The Interface Ecology Lab is a supportive community of developers dedicated to human-centered computing, object-oriented design, and open source software. We are engaged in cutting-edge research that visualizes and embodies social and semantic information, with multi-touch interaction, for use in games, creativity support tools, interactive art, and other digital media. Google Summer of Code (GSoC) Internships enable students located anywhere to collaborate with us in developing open source software.
BigSemantics is a language and architecture for defining, extracting, manipulating, exchanging, and presenting semantic data (metadata) in desktop, mobile, and cloud applications. With BigSemantics, developers author application-independent, reusable code blocks in the meta-metadata language, which are called wrappers, to specify data models, extraction rules, presentation rules, and semantic actions for metadata. The architecture allows you to easily obtain structural semantic data from many template-based web sites, and conveniently operate on semantic data through native classes and objects. It comes with a large, yet growing repository of wrappers, supporting a wide range of commonly used web sites and services, such as weather forecasts, Google Books, Amazon Products, games, movies, blog posts, RSS, tweets, and pinboards. We are working on supporting more and more web sites and information types. Checkout the BigSemantics Wiki for more explanations, scenarios, and tutorials. Also checkout our example web application, the Metadata In-Context Expander (MICE) that uses BigSemantics that presents expandable semantic data.

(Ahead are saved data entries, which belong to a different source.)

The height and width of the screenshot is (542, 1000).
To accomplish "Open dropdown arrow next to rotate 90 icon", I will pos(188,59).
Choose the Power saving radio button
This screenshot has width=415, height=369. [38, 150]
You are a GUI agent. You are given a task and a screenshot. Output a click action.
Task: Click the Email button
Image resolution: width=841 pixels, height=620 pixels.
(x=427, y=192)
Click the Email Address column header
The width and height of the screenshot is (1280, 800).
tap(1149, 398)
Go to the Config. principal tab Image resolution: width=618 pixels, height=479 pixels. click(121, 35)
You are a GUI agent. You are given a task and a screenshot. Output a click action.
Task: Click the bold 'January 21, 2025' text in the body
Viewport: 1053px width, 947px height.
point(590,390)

The foundation of our software is S.IM.PL (Support for Information Mapping in Programming Languages), the best-in-class open source framework for developing distributed programs across programming languages that share and store complex data structures. Its great for writing programs that connect iOS and WPF clients to Java servers.
This summer's projects are centered on BigSemantics, but you may want to use S.IM.PL when you are working on some of them. Our proposed projects include:
Applications should author a meta-metadata wrapper. Fork the BigSemanticsWrapperRepository to author your new wrappers, and submit your products through github pull request. See the BigSemantics Wiki for instructions on setting up a development environment and tutorials on authoring wrappers.

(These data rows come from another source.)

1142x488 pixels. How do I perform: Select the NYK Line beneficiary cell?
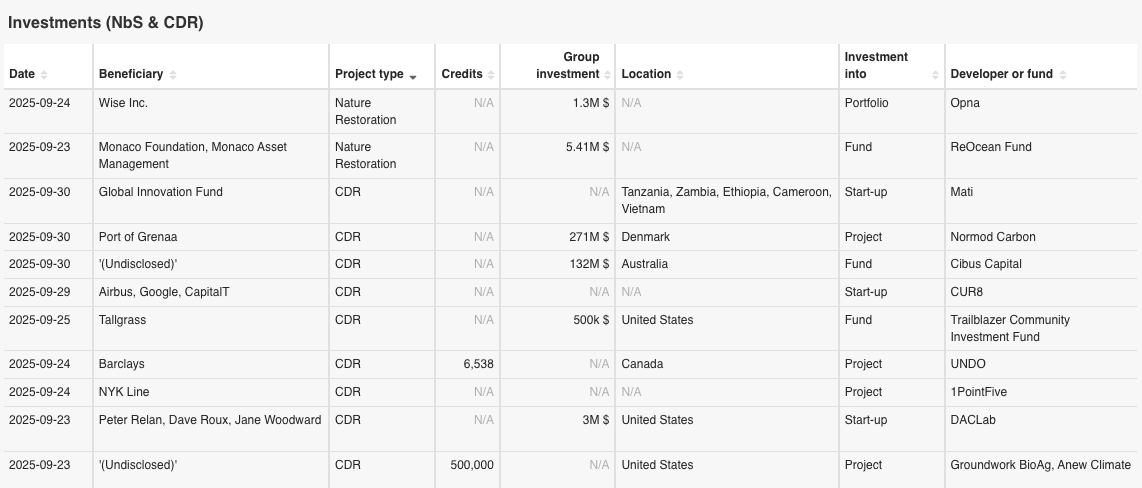pyautogui.click(x=124, y=392)
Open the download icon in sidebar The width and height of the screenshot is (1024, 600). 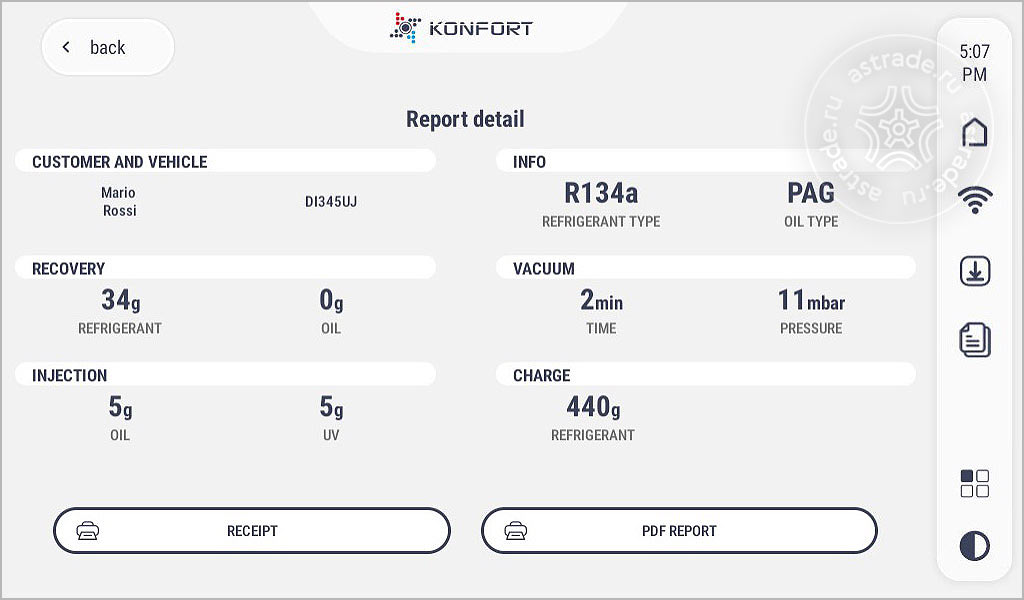point(974,271)
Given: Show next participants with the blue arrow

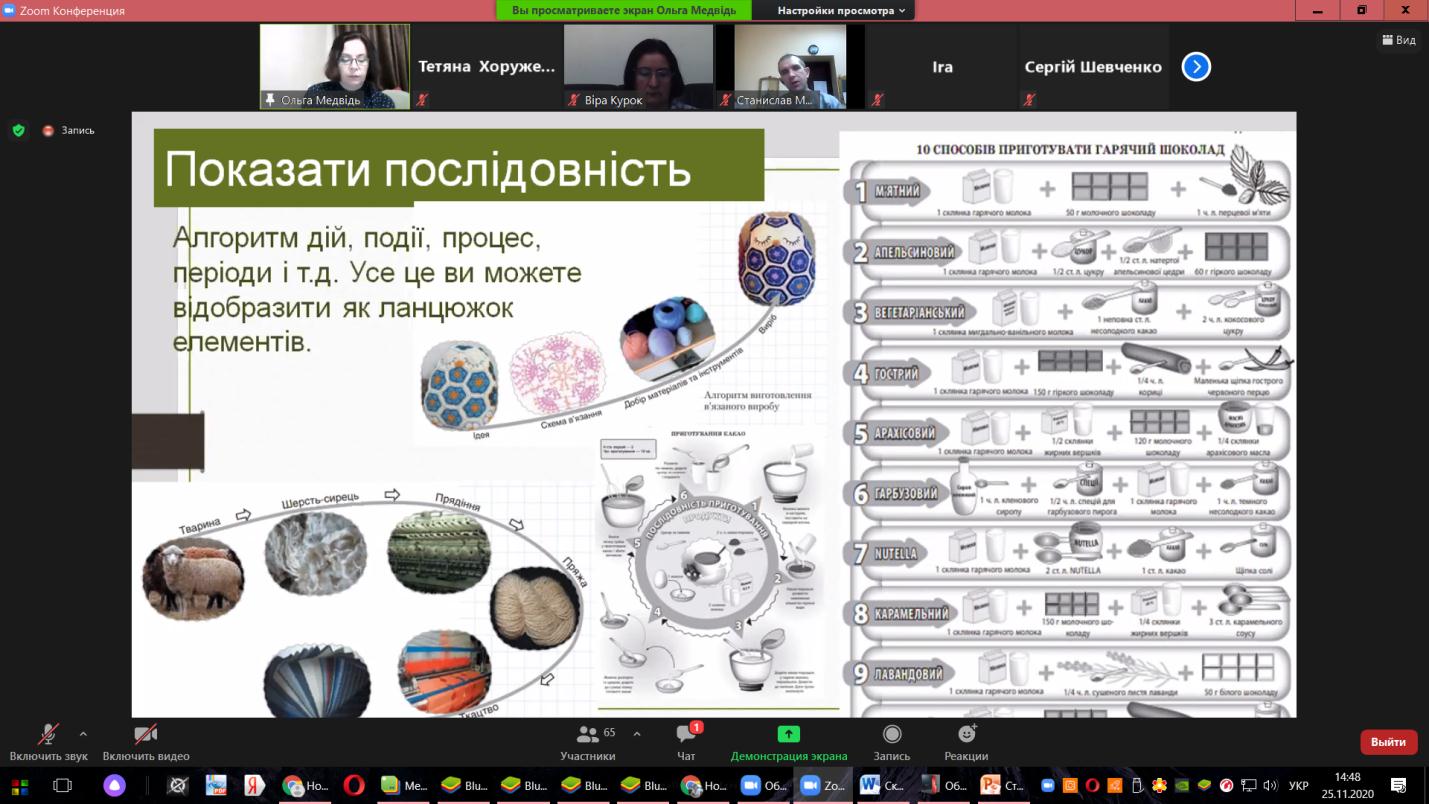Looking at the screenshot, I should 1196,67.
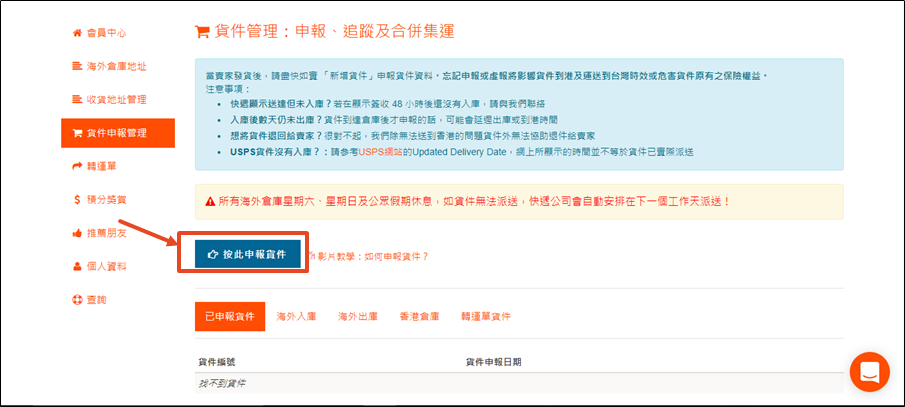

IRC channel: irc://irc.freenode.net/ecologylab.
Mentor: Yin Qu
This project will enhance BigSemantics with functionalities to deal with complex semantics that involve multiple, variate types, based on the page content. To support extraction and presentation of such semantics, multiple enhancements are needed to BigSemantics core features:
I. Wrapper selection based on page elements. BigSemantics uses wrappers to specify how semantics should be extracted and presented. Each wrapper corresponds to not only one, but a family of web pages that contain semantics of a certain category, or type, such as a book, a movie, or a technology product. Currently, for an input web page, BigSemantics will automatically select the most appropriate wrapper in order to extract and present semantics of that type. This selection is based on URL pattern, suffix, and MIME types.
However, from experiences we found that in many cases, determining the real type of a web page requires inspecting its content, such as looking for a specific element with certain values. In this subaim, you will enhance BigSemantics’ selection mechanism, to be able to determine or refine the type of a web page by inspecting specific elements and their values.
II. Extraction of mixins. In some other cases, we need to combine semantics of different type in one metadata object dynamically based on the content of the page, such as a book for selling (which will involve product semantics), or an image with EXIF information. This can be done through mixins. BigSemantics supports mixins in metadata objects, however, we need to enhance the extraction module to be able to extract mixin objects. The type of the object will be determined again by inspecting the page content.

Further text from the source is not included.